How about that?
Little Village- the community in Chicago in which I was raised, and which appears in red on the map of the city to the right- has for decades been the heart of Chicago's Chicano community. After misreading the title of a book here at the West Des Moines Public Library, it's just dawned on me for the very first time that the words "Chicago" and "Chicano" differ by only one letter. As far as I can tell this has absolutely no significance, other than the fact that given where I grew up I really ought to have realized that a long time ago.
The origin of the word "Chicano" is obscure. It has been traced to 1930's and '40's California, but some scholars claim an earlier origin. One theory is that it originated with the inability of native speakers of Nahuatl, an Aztecan dialect spoken in the Mexican state of Morelos, to say Mexicano. Instead, the
theory goes, they said Mesheecano, as the word would be pronounced in their language.

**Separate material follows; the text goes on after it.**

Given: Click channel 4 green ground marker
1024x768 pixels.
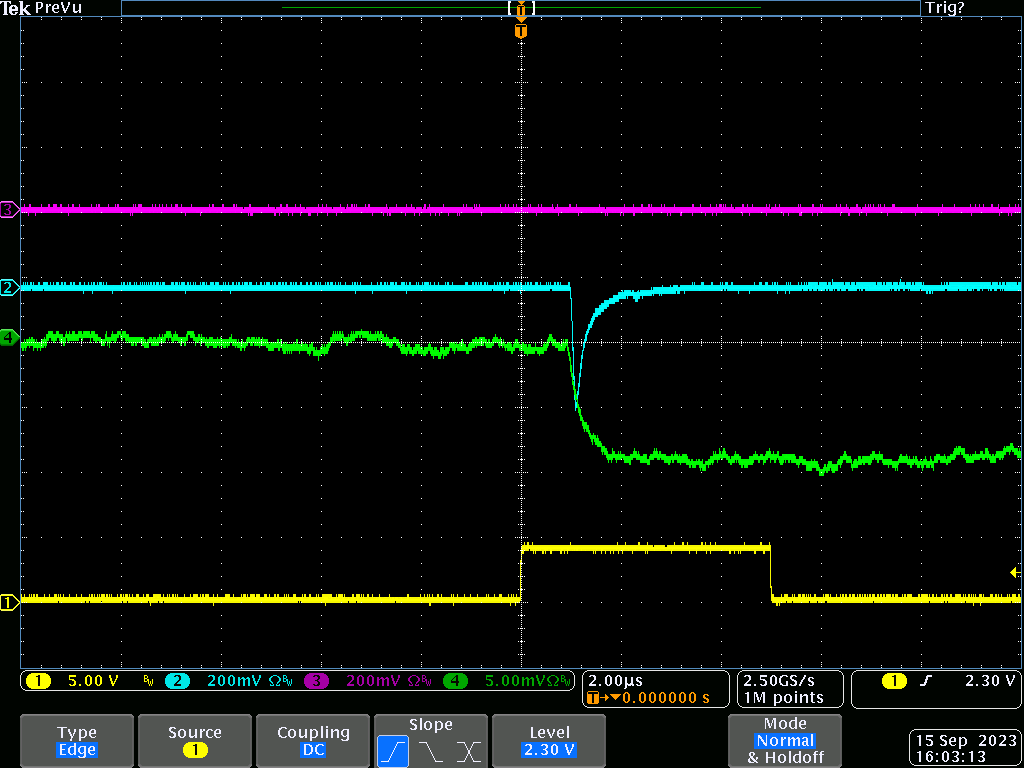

The name Chicago, on the other hand, is said to come from a Frenchified pronunciation of the Miami-Illinois Indian word shikakaakwa, meaning "wild onion,""wild garlic," or "wild leek" (Allium tricoccum, right) which grew in profusion along the shores of Lake Michigan before the coming of the white man. The French explorer La Salle, an associate of whom had described the plants on an earlier visit to the area, referred to the site as "Checagou" in a memoir written around 1679.
While the name may seem appropriate, it is probably unrelated to the pungent play of the Chicago Cubs over most of the past century and more.
Throughout most of my residency there, Little Village (also known as South Lawndale) was a largely Bohemian-American community, with a substantial German-American minority (including my mother's family). It has been a center of Chicago's Mexican-American community since the late 'Sixties and early 'Seventies.